Frenchman Simon was a physical wreck after Saturday's marathon third round victory over Gael Monfils and Murray barely had to move out of first gear to reach the quarter-finals with a 6-3 6-1 6-3 win on Hisense Arena.
"It was kind of tough, a tough situation for both players - more obviously for him," the U.S. Open champion told reporters.
"After the first few games, it didn't feel like that competitive. At this stage of a grand slam you're sort of geed up and prepared for a tough battle.
"That's why it becomes hard because the emotions aren't quite into it. You're not quite necessarily feeling pressure, but you're wanting to try to finish the match as quickly as possible."
Simon had faced a battle just to get on court on Monday after his four-hour, 45-minute victory over Monfils but he managed to force his spindly legs around the court to break Murray twice.
The relentless pressure on his own service gradually took its toll, however, and Murray swept into the last eight with an easy pass for his eighth break on his second match point.
Murray will next face Frenchman Jeremy Chardy as he bids to secure a fourth successive semi-final berth at Melbourne Park, where his last two campaigns have ended in defeats to world number one Novak Djokovic.
Although he was not stretched by Simon, Murray was thankful that he was at least spared the sort of energy-sapping encounter that the Serbian experienced in his five-hour match against Stan Wawrinka on Sunday.
"(Simon) got tested very hard in his last round and couldn't compete today (so) you can look at it both ways," Murray added.
"You just got to work hard on the days off, practice all the things that you need to do better, hope that when the time comes that when you're tested you play better.

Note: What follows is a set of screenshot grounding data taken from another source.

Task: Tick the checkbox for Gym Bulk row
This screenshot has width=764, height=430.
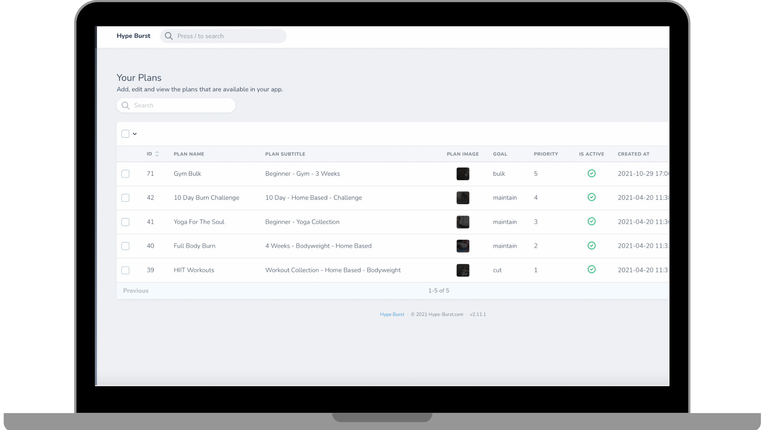Action: point(125,174)
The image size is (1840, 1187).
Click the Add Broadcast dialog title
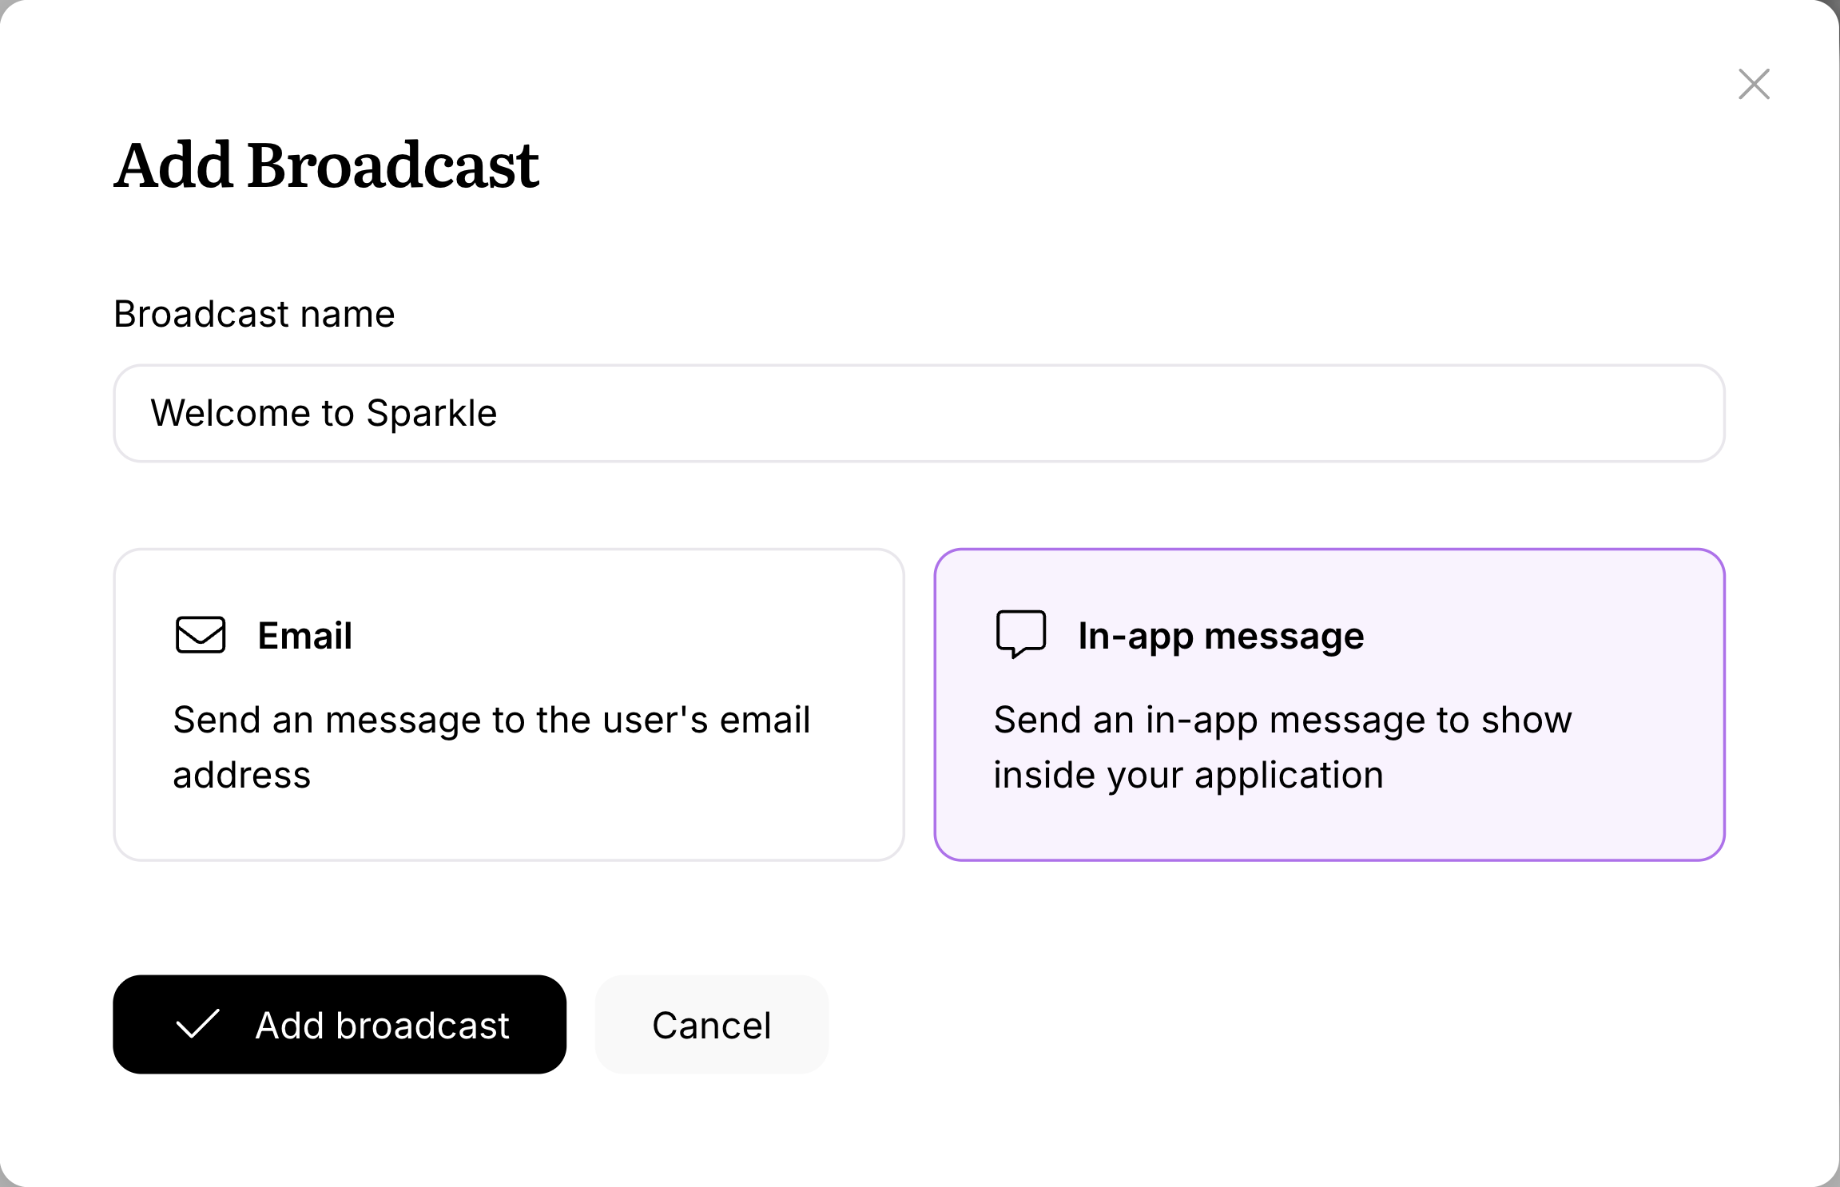click(x=326, y=164)
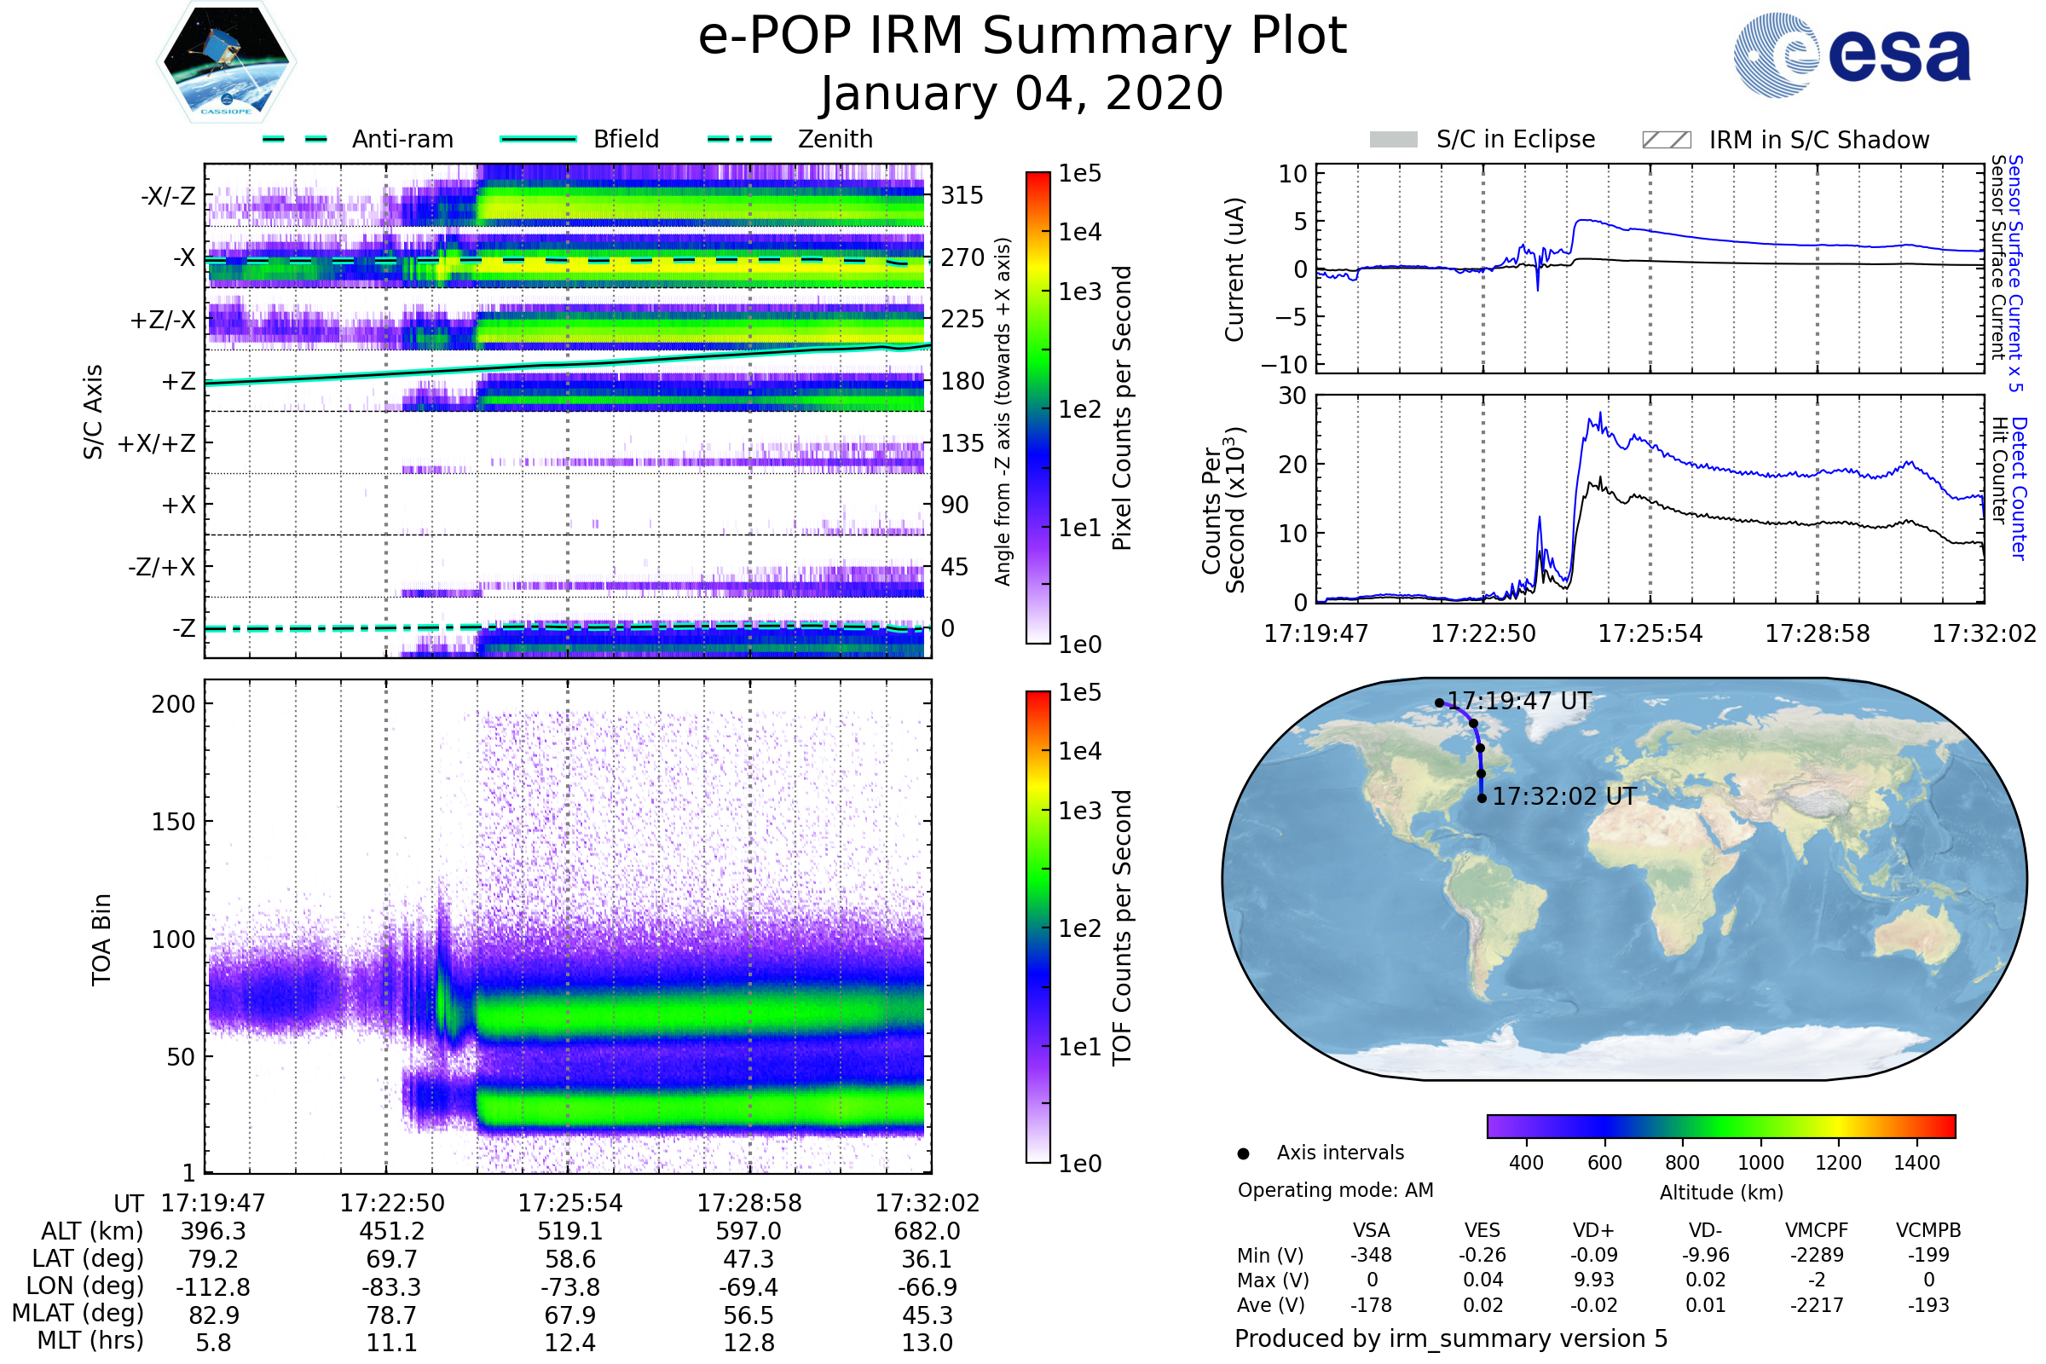
Task: Click the MLT (hrs) row label
Action: tap(90, 1341)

"But I think this week, the first few matches... I think almost every single time when I've been broken, I've broken straight back, which is a good sign. Hope I can keep that up."

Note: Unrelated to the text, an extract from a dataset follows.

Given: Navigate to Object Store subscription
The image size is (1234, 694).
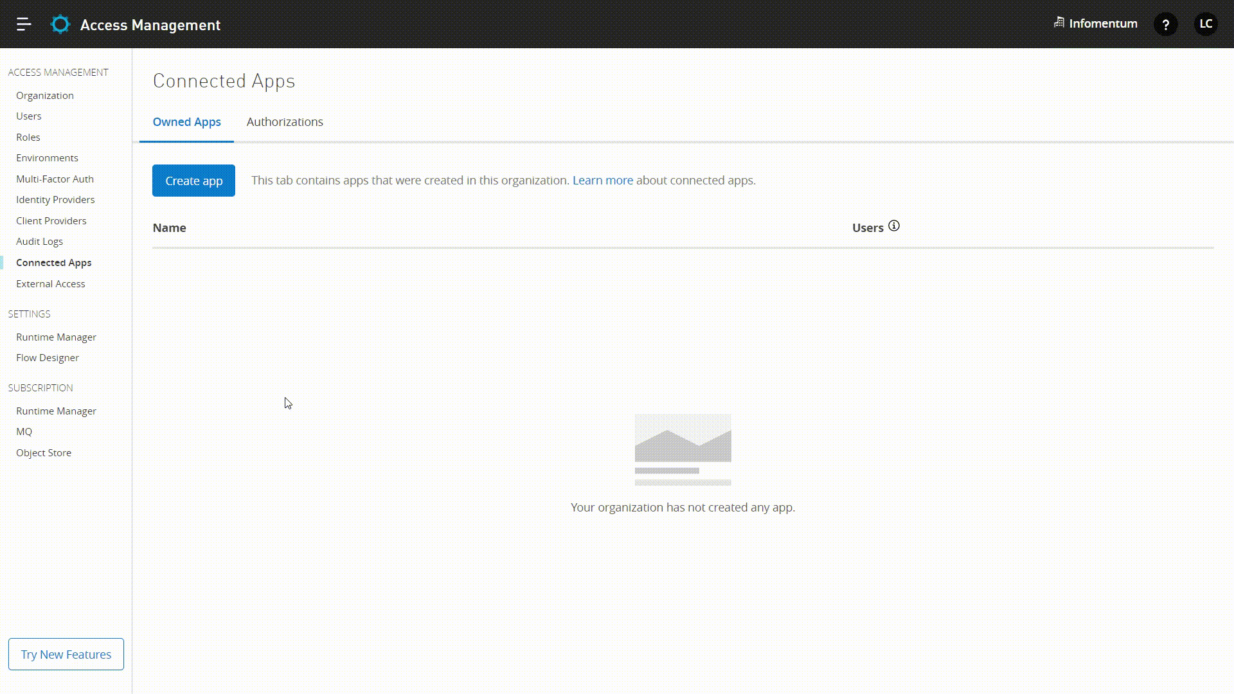Looking at the screenshot, I should tap(43, 452).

The curse of the difficult second album is a well known phenomenon in rock music, where bands invest sometimes years of effort into a successful first release and then struggle to produce enough quality material to back it up with their second.
Grand slam titles have proved equally difficult to replicate for first-time winners and Murray is bidding to become the only player in the open era to immediately follow his maiden title with another at the next major.

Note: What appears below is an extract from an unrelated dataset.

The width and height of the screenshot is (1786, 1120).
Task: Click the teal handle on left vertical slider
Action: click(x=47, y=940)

To achieve the feat, he is likely to have to beat Roger Federer in the semi-finals and then overcome Djokovic in the final.
First, though, he must see off another French challenger in the unseeded Chardy, who won their meeting in Cincinnati last year for his first victory over the Briton.
Simon thought his compatriot might again prove a difficult obstacle for Murray to negotiate.
"Jeremy's very aggressive, he has a huge serve, huge forehand. He's able to hit winners at any moment," Simon said.
"It's gonna be interesting to see the beginning of the match, because if Jeremy manages to win maybe the first set, then I think anything can happen."